Sentenza Sentenza Cassazione Civile n. 22445 del 04/11/2016

Cassazione civile sez. trib., 04/11/2016, (ud. 12/10/2016, dep. 04/11/2016), n.22445

LA CORTE SUPREMA DI CASSAZIONE

SEZIONE TRIBUTARIA

Composta dagli Ill.mi Sigg.ri Magistrati:

Dott. PICCININNI Carlo – Presidente –

Dott. TRICOMI Laura – Consigliere –

Dott. PERRINO Angelina Maria – Consigliere –

Dott. SABATO Raffaele – rel. Consigliere –

Dott. LUCIOTTI Lucio – Consigliere –

ha pronunciato la seguente:

SENTENZA

sul ricorso 9454/2013 proposto da:

AGENZIA DELLE ENTRATE in persona del Direttore pro tempore,

elettivamente domiciliato in ROMA VIA DEI PORTOGHESI 12, presso

l’AVVOCATURA GENERALE DELLO STATO, che lo rappresenta e difende;

– ricorrente –

contro

ACF SRL in persona del legale rappresentante pro tempore,

elettivamente domiciliato in ROMA VIA FEDERICO CESI 72, presso lo

studio dell’avvocato BERNARDO DE STASIO, rappresentato e difeso

dall’avvocato LUIGI SCARPA giusta delega in calce;

– controricorrente –

avverso la sentenza n. 102/2012 della COMM.TRIB.REG. di MILANO,

depositata il 02/10/2012;

udita la relazione della causa svolta nella pubblica udienza del

12/10/2016 dal Consigliere Dott. RAFFAELE SABATO;

udito per il ricorrente l’Avvocato CASELLI che si riporta agli atti;

udito per il controricorrente l’Avvocato SCARPA che ha chiesto il

rigetto;

udito il P.M. in persona del Sostituto Procuratore Generale Dott. DEL

CORE Sergio, che ha concluso per l’accoglimento per quanto di

ragione del ricorso.

Fatto

FATTO E DIRITTO

1. – Preliminarmente si dà atto che è stata autorizzata la redazione della sentenza in forma semplificata ai sensi del decreto del primo presidente del 14 settembre 2016.

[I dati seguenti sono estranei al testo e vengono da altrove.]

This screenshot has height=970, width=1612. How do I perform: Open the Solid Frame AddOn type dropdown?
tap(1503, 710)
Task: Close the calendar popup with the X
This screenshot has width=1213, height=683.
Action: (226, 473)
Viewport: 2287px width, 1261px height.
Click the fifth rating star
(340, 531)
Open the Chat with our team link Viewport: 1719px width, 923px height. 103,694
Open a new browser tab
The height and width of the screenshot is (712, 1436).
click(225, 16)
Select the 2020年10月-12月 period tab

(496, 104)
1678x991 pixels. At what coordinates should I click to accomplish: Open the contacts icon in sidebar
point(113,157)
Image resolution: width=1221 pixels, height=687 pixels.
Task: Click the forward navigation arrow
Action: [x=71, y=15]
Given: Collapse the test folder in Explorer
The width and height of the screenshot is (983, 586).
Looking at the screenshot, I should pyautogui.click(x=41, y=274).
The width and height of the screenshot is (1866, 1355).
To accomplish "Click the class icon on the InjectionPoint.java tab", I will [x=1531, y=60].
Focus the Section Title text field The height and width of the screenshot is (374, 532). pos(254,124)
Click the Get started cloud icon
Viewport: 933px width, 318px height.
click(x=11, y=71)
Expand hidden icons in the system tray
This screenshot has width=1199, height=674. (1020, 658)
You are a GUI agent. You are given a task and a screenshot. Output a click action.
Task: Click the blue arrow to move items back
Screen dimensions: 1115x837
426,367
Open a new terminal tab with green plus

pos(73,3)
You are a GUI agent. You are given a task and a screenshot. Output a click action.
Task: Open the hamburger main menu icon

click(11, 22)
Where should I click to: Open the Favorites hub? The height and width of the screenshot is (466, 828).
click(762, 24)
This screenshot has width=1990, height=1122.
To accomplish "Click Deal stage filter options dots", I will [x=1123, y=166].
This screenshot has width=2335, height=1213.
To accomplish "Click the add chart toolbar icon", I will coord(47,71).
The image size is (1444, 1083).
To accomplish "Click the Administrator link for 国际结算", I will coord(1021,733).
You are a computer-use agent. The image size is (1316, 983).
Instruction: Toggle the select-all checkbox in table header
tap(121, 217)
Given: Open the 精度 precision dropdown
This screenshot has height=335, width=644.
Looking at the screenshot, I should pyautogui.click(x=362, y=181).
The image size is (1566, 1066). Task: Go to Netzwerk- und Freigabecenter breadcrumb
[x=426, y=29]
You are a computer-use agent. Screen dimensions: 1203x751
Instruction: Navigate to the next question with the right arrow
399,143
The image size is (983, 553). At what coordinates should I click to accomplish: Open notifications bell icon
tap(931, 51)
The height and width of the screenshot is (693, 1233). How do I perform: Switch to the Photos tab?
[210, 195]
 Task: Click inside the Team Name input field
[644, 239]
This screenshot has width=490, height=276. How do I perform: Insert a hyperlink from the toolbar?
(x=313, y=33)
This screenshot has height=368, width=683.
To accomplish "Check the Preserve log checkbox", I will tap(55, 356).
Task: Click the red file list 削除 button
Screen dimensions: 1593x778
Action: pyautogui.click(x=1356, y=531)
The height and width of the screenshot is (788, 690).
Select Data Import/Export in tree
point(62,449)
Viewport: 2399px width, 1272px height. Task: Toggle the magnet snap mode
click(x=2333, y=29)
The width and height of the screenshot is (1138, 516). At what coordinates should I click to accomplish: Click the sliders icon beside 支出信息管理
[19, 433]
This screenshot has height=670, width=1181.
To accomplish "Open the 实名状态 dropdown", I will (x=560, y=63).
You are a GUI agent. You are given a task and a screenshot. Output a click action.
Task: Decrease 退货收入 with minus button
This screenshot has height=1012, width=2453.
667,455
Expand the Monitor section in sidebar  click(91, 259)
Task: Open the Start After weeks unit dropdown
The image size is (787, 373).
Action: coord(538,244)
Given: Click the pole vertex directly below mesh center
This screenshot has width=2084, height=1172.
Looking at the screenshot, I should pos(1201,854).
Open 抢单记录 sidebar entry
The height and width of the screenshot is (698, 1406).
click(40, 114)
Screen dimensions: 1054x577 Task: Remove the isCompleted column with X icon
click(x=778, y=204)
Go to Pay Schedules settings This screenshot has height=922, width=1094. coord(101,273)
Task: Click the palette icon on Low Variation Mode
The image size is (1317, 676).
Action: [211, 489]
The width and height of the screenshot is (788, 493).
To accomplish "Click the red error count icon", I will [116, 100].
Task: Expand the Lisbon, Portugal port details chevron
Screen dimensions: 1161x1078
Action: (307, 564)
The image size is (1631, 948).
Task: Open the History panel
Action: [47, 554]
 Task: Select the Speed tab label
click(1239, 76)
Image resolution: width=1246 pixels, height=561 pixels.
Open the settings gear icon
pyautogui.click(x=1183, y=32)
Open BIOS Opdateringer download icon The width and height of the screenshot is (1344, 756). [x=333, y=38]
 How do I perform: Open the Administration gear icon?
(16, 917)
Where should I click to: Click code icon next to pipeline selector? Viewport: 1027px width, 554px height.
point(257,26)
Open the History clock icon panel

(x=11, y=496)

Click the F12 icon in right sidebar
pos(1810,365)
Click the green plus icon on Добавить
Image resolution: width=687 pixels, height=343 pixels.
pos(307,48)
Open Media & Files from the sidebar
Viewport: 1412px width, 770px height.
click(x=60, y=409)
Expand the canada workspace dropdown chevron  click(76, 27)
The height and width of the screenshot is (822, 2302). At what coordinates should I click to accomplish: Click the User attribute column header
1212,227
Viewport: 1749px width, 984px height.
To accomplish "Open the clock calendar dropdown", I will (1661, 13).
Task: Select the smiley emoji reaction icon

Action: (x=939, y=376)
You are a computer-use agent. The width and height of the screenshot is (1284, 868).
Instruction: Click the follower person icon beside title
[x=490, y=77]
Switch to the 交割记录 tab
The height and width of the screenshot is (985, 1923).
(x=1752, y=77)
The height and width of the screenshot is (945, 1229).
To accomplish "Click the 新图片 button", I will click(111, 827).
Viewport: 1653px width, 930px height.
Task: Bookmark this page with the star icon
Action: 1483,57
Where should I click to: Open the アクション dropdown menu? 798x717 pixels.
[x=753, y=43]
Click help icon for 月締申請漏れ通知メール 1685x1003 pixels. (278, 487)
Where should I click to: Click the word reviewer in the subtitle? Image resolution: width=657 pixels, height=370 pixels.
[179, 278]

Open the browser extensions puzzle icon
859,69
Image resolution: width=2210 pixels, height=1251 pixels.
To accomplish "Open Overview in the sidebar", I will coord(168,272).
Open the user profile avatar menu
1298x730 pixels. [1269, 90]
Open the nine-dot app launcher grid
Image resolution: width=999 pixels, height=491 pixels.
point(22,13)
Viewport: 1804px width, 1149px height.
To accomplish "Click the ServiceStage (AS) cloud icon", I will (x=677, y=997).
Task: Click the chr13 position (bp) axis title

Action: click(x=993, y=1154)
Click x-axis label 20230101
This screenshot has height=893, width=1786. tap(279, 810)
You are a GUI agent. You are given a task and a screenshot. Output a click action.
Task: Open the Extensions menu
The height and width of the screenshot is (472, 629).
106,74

2. – La guardia di finanza ha proceduto a verifica fiscale a carico della ditta individuale C.G., conclusasi con processo verbale di constatazione da cui è emerso che lo stesso avrebbe emesso per l’anno di imposta 2006 fatture per operazioni inesistenti nei confronti della ACF s.r.l. per un imponibile di Euro 144.357, ritenendosi che invece che artigiano esterno il C. fosse dipendente della società, stante l’assenza di qualsiasi impianto contabile, strumentazione o attrezzatura, fornitori nonchè luogo per l’esercizio dell’attività, nonchè stante la presenza presso la ACF s.r.l. di documento con rendicontazione delle ore di lavoro prestate dal C., qualificato come dipendente. A ciò ha fatto seguito da parte dell’agenzia delle entrate avviso di accertamento di maggiori IRES, IRAP e IVA nei confronti della società per l’anno di imposta 2006. La commissione tributaria provinciale di Milano ha accolto il ricorso della contribuente, ritenendo l’inesistenza di un rapporto di lavoro dipendente e l’esistenza delle prestazioni oggetto di fatturazione. La sentenza, appellata dall’agenzia delle entrate, è stata confermata dalla commissione tributaria regionale della Lombardia in Milano, che ha ritenuto non sufficientemente provato che il C. non fosse dipendente. Avverso questa decisione l’agenzia propone ricorso per cassazione, affidato a un unico motivo, rispetto al quale l’agenzia resiste con controricorso.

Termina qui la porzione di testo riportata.